My toughest audience yet

For his latest project, comedian Des Bishop is touring notorious neighbourhoods and getting locals to tell the jokes, he tells…

For his latest project, comedian Des Bishop is touring notorious neighbourhoods and getting locals to tell the jokes, he tells Kevin Courtney.

Here's a real alternative comedy circuit. Kick off with a gig in Ballymun, head down to the South Hill estate in Limerick, carry on to Cork, then head up to Tuam. On to the notorious Grove Tavern, deep in the loyalist stronghold of Mount Vernon, in north Belfast, and finish with a grand finale in Derry's Bogside. Along the way, be ribbed mercilessly by local hard men, get called a Fenian c*** by a loyalist heckler and get punched by a pugilistic Traveller, probably breaking a rib in the process. And you thought being a stand-up comedian was a doddle. Welcome to the real world.

If you're looking for someone who's unafraid to suffer for his comedy, then Des Bishop's your man. He'll happily put himself through the wringer if there's a chance he can squeeze two minutes of laughs from the experience.

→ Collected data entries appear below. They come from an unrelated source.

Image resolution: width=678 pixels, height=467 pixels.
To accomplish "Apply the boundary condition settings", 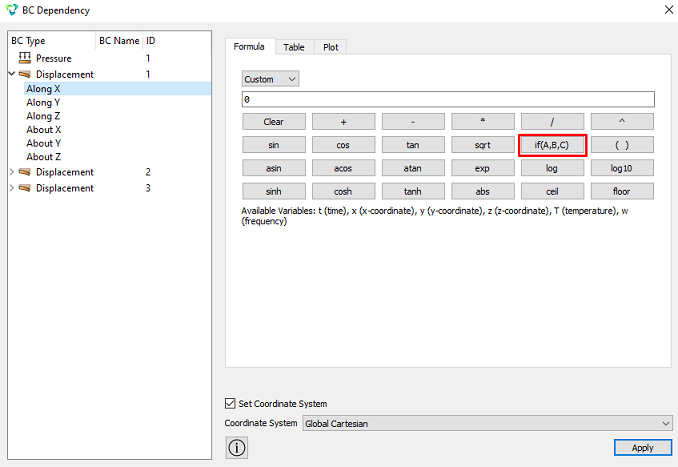I will [x=643, y=448].
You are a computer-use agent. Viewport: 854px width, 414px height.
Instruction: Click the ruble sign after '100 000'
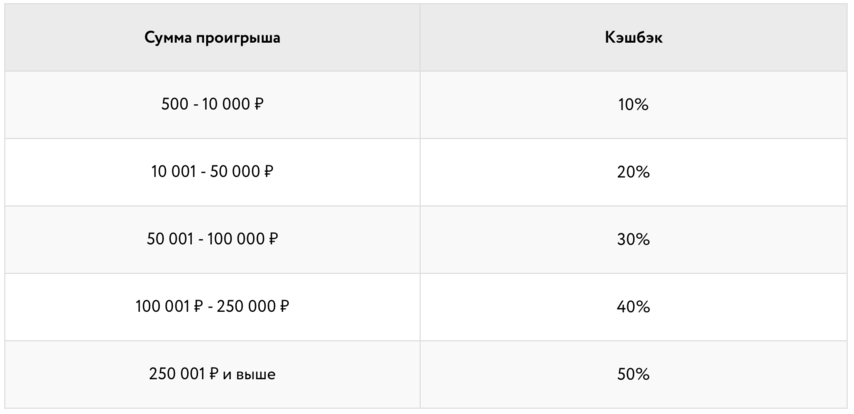[273, 239]
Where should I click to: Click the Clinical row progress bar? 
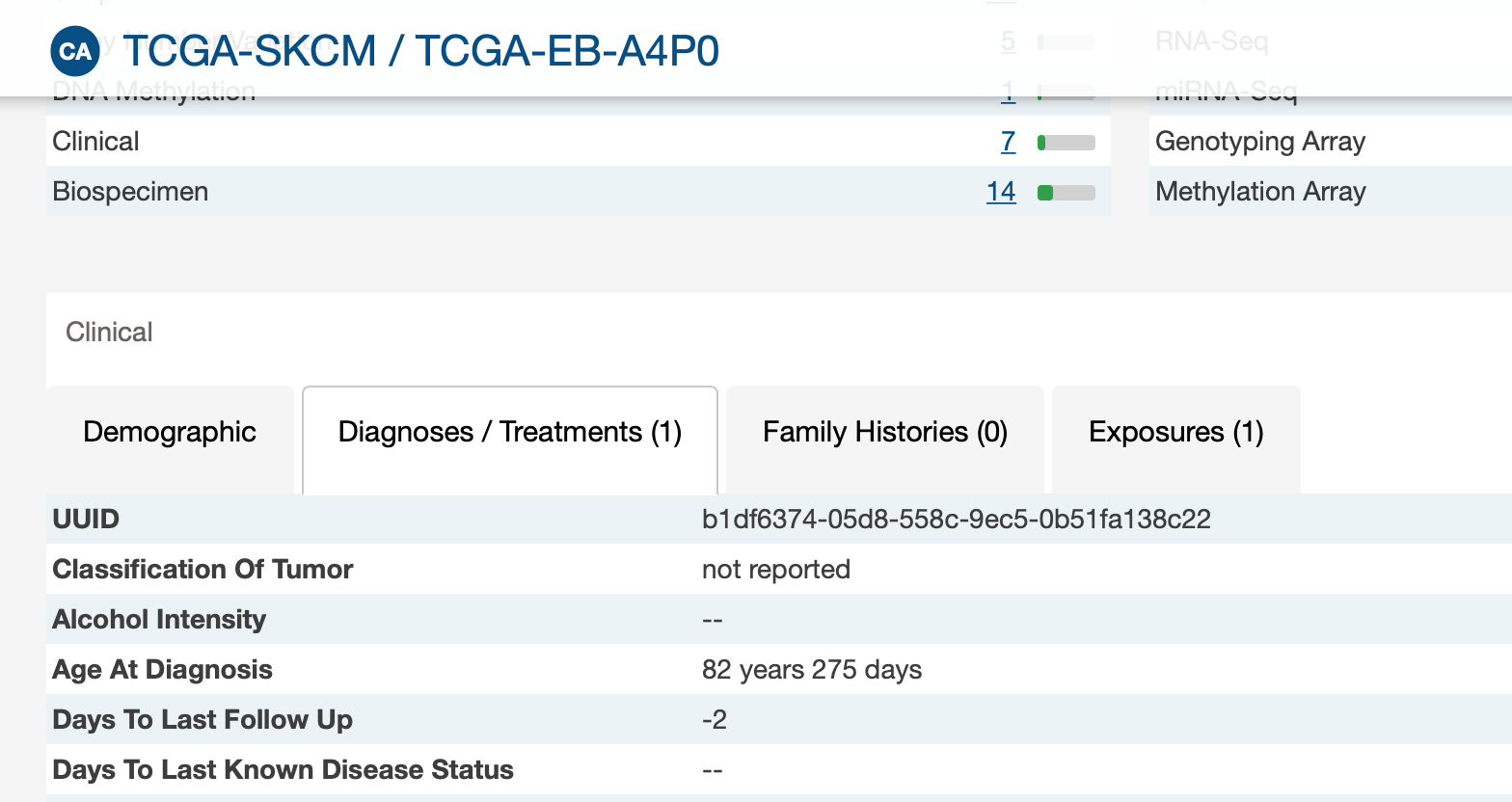(x=1066, y=143)
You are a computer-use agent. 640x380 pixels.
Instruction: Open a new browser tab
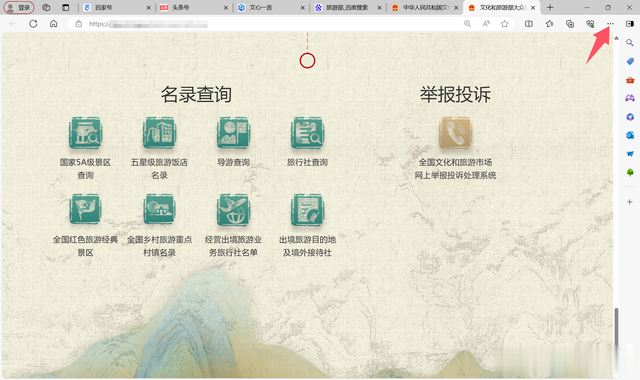click(x=550, y=7)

Forget David Blaine living in a box for 44 days; try working for the minimum wage as a shelf-stacker, burger- flipper or pool attendant, as Bishop did for Des Bishop's Work Experience, his first TV series.

Bishop's latest series, Des Bishop's Joy in the Hood, to be broadcast by RTÉ next year, sees the mouthy Irish-American blurring the lines between comedy and social work as he travels to marginalised communities around Ireland on a mission to set up some stand-up comedy workshops for the locals.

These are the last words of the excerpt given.